- [What you have to do]
For the entries below, repeat exactly each line starting with the one that contains "Tap the Android circle home navigation button" and going on through the one that contains "Task: Click the Delete trash can icon", and no others.

[Stored records]
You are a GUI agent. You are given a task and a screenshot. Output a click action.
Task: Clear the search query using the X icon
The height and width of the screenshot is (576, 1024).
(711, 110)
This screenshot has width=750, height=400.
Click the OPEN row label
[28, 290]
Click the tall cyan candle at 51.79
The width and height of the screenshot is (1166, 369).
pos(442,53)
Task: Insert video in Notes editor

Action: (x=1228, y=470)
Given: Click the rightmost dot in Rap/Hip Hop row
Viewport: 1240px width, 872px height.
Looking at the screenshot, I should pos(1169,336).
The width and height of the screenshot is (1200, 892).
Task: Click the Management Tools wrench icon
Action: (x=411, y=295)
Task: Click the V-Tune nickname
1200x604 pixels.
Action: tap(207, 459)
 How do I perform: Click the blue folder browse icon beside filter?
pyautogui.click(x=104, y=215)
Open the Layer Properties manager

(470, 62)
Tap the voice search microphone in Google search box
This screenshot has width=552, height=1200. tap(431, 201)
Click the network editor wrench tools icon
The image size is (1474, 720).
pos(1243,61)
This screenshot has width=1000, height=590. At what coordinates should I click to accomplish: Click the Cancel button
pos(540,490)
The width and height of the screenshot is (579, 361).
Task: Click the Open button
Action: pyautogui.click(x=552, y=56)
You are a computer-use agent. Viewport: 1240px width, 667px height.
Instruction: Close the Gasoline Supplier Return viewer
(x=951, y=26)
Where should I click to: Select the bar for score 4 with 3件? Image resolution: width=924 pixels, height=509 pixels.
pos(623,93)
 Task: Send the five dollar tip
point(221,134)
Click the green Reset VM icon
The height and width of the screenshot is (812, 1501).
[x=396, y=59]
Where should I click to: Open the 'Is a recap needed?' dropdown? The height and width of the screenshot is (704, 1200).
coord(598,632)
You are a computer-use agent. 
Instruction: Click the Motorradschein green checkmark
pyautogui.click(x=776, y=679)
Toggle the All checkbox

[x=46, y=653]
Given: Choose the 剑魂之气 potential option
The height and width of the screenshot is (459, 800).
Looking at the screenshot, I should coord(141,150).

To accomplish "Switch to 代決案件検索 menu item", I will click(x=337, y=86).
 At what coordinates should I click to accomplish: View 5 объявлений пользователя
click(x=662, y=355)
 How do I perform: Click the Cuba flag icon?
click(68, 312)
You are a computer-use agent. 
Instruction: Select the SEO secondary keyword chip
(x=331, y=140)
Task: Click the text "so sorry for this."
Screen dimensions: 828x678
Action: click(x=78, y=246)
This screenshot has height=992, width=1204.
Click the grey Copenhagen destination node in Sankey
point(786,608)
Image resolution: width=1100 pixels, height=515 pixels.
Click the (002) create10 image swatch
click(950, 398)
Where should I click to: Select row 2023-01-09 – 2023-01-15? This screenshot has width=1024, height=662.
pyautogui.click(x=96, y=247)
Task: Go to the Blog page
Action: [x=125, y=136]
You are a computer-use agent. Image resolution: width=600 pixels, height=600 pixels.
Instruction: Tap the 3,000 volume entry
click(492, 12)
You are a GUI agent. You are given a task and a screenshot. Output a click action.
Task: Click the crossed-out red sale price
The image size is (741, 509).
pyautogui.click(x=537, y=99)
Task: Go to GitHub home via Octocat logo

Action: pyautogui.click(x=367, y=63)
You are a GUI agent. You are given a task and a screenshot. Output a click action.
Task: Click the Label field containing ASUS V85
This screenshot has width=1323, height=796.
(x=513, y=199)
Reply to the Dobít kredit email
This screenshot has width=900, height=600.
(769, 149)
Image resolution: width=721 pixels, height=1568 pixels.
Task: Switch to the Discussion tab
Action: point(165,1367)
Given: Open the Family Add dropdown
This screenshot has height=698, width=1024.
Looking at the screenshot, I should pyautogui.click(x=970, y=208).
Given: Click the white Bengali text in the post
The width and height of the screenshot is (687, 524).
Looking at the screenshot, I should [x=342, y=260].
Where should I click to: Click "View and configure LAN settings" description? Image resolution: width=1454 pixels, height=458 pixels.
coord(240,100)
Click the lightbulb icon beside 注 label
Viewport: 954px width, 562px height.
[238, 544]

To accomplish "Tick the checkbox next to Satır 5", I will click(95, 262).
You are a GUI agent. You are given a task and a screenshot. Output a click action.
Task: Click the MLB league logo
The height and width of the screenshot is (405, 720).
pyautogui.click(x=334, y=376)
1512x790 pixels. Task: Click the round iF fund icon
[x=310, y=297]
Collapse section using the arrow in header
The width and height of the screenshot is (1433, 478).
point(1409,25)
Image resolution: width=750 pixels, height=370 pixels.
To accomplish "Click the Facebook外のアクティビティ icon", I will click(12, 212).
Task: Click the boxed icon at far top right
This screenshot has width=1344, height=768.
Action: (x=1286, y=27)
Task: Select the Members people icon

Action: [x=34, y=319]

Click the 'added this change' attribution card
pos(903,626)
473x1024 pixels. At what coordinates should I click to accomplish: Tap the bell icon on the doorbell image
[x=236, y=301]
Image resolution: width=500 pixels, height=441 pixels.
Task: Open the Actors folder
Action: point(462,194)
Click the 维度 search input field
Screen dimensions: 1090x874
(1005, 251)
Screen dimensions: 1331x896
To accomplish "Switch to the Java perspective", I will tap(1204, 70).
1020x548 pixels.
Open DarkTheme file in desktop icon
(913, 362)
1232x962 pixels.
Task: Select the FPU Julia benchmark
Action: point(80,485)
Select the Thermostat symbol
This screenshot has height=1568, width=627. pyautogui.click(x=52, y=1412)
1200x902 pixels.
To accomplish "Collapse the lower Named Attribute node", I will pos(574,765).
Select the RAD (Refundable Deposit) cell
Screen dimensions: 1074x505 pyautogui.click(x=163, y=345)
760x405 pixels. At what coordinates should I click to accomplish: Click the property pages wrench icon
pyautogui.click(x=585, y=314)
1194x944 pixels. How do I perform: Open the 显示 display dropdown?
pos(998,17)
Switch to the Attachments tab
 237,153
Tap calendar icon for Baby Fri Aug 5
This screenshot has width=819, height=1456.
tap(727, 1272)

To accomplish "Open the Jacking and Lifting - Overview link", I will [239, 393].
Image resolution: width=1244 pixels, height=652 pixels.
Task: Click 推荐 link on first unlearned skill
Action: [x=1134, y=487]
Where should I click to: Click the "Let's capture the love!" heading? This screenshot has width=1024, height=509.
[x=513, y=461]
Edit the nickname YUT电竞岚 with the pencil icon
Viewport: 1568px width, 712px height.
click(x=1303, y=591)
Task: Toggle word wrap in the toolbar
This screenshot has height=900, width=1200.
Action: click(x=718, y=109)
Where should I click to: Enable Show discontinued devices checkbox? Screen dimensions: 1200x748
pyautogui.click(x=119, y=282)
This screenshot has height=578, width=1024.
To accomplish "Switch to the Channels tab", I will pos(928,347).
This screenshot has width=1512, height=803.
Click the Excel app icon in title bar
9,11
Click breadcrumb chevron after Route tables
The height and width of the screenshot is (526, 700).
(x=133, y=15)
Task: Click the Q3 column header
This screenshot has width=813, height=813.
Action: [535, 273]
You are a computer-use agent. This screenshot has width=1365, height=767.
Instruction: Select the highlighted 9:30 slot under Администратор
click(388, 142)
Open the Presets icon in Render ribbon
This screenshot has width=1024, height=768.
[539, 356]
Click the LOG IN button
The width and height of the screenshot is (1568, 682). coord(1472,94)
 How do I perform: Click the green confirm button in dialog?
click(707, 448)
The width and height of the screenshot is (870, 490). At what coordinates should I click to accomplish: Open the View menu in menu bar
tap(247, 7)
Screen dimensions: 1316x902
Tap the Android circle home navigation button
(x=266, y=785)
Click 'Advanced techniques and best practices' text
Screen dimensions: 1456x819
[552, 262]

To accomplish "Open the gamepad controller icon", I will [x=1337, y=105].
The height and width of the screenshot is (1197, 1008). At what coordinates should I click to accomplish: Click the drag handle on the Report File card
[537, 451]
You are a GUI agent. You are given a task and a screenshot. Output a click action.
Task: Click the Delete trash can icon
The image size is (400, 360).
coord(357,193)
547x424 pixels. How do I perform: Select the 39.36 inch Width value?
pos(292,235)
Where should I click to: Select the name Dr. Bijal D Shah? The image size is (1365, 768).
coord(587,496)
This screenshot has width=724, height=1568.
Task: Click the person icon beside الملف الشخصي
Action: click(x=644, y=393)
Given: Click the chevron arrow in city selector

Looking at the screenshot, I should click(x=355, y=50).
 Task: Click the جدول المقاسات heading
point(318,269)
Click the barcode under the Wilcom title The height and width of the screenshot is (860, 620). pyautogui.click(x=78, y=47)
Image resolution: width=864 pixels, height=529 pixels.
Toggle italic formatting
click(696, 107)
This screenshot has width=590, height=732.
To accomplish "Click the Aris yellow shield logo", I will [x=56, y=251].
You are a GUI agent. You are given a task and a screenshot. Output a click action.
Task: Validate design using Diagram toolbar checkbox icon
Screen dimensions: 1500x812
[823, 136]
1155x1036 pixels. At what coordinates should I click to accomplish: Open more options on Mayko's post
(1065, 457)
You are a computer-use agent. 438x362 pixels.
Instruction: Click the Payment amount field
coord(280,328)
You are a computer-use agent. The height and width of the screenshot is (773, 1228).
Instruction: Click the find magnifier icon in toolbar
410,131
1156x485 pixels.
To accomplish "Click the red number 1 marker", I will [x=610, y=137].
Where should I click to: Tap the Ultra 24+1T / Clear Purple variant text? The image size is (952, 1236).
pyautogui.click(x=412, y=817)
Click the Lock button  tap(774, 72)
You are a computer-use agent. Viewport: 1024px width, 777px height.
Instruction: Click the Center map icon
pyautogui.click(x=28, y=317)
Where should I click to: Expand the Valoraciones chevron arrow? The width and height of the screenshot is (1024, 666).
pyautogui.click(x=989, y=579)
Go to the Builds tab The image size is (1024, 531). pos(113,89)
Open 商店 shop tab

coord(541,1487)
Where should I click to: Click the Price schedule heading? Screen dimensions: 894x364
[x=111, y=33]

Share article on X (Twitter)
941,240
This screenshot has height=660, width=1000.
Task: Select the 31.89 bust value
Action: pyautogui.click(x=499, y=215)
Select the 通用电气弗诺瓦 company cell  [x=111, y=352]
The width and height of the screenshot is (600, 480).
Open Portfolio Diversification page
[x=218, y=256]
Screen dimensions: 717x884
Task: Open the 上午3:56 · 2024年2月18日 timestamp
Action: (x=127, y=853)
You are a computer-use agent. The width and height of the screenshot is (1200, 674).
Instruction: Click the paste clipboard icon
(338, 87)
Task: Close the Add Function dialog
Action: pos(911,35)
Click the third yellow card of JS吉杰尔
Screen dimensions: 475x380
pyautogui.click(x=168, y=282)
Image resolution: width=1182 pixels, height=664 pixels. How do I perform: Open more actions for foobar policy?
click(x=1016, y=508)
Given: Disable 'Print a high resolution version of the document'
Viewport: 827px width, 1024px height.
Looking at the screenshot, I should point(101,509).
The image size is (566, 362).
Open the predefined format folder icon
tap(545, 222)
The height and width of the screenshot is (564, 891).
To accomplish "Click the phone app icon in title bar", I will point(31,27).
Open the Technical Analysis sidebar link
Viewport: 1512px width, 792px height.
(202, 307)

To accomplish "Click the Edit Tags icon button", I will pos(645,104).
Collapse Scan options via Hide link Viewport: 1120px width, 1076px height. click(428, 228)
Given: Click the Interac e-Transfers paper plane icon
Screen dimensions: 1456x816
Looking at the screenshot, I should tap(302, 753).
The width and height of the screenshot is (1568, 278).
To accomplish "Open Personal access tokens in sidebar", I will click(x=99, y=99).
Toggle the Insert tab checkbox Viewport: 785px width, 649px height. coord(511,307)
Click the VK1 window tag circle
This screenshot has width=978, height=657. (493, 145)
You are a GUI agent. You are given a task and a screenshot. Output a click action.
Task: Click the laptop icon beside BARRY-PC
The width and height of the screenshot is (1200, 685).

- [Solution for this task]
Tap the Android circle home navigation button
(x=266, y=785)
Click 'Advanced techniques and best practices' text
Screen dimensions: 1456x819
[552, 262]

To accomplish "Open the gamepad controller icon", I will [x=1337, y=105].
The height and width of the screenshot is (1197, 1008). At what coordinates should I click to accomplish: Click the drag handle on the Report File card
[537, 451]
You are a GUI agent. You are given a task and a screenshot. Output a click action.
Task: Click the Delete trash can icon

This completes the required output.